Isaac Rosenfeld (March 10, 1918 - July 14, 1956) was an American writer who became a prominent member of New York intellectual circles. Rosenfeld wrote one novel (Passage from Home, 1946), which, according to literary critic Marck Shechner, "helped fashion a uniquely American voice by marrying the incisiveness of Mark Twain to the Russian melancholy of Dostoevsky," and many articles for The Nation, Partisan Review, and The New Republic. Some of those articles were posthumously published in a volume titled An Age of Enormity, and his short stories were later published as Alpha and Omega.

==Background==
Many of Rosenfeld's short stories revolve around family, and were to some extent inspired by his own Chicago family: his bombastic father, his mother Miriam who died young, his sister, his unmarried aunts. He and his wife Vasiliki had two children, George and Eleni, the latter of which later became a Buddhist nun. He grew up a few blocks from Saul Bellow, and had known him since he was a teenager, when they worked on the same high school newspaper.

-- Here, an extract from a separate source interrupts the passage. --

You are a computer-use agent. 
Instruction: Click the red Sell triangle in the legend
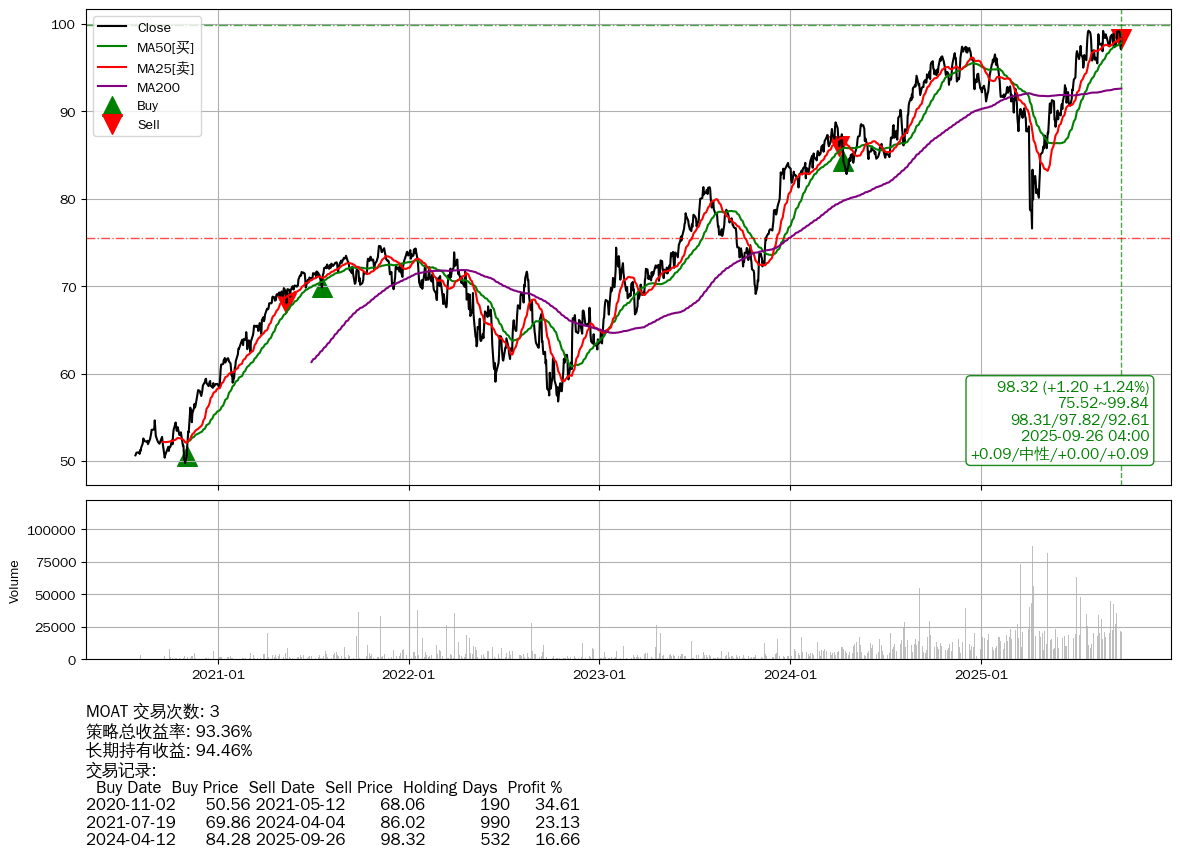[113, 124]
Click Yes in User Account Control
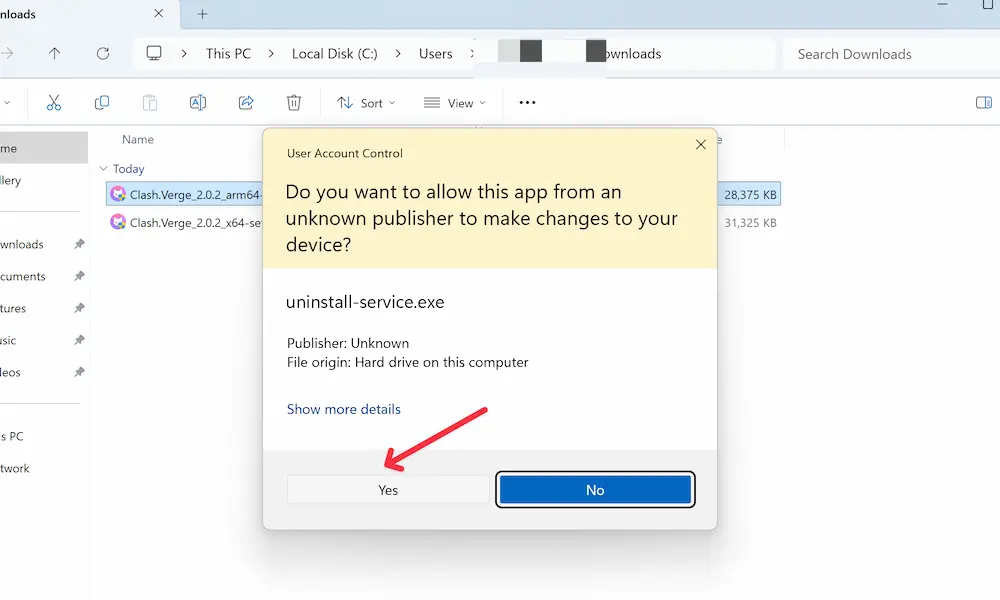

He moved in 1941 from Chicago to New York to study philosophy at New York University, dropping out to write fiction after about a year. By the late 1940s, he was immersed in the philosophy of Wilhelm Reich, "the errant Freud disciple turned ideologue of the orgasm". He made many friends among the New York Intellectuals, and had great influence on their writing. "He swayed his friends," said Saul Bellow, "with an unknown power." Bellow admired him as having "one of those ready, clear minds that see the relevant thing immediately." His friends regarded him initially, according to Irving Howe, as the "golden boy" of the New York literary elite, but later remembered him in their memoirs as a man who, despite his brilliance, never fulfilled his potential; as Howe put it, a "Wunderkind grown into tubby sage ... he died of lonely sloth..." He died on July 14, 1956, of a heart attack in his one-room apartment in Chicago.

Rosenfeld is the inspiration for the literary characters of King Dahfu in Henderson the Rain King by Bellow and of Leslie Braverman in To an Early Grave by Wallace Markfield, the latter of which was made into the movie Bye Bye Braverman by director Sidney Lumet.

==Bibliography==
- Passage from Home (1946)
- An Age of Enormity (MacGibbon-Kee, London, 1962)
- Alpha and Omega (World Publishing Co. Cleveland, 1966)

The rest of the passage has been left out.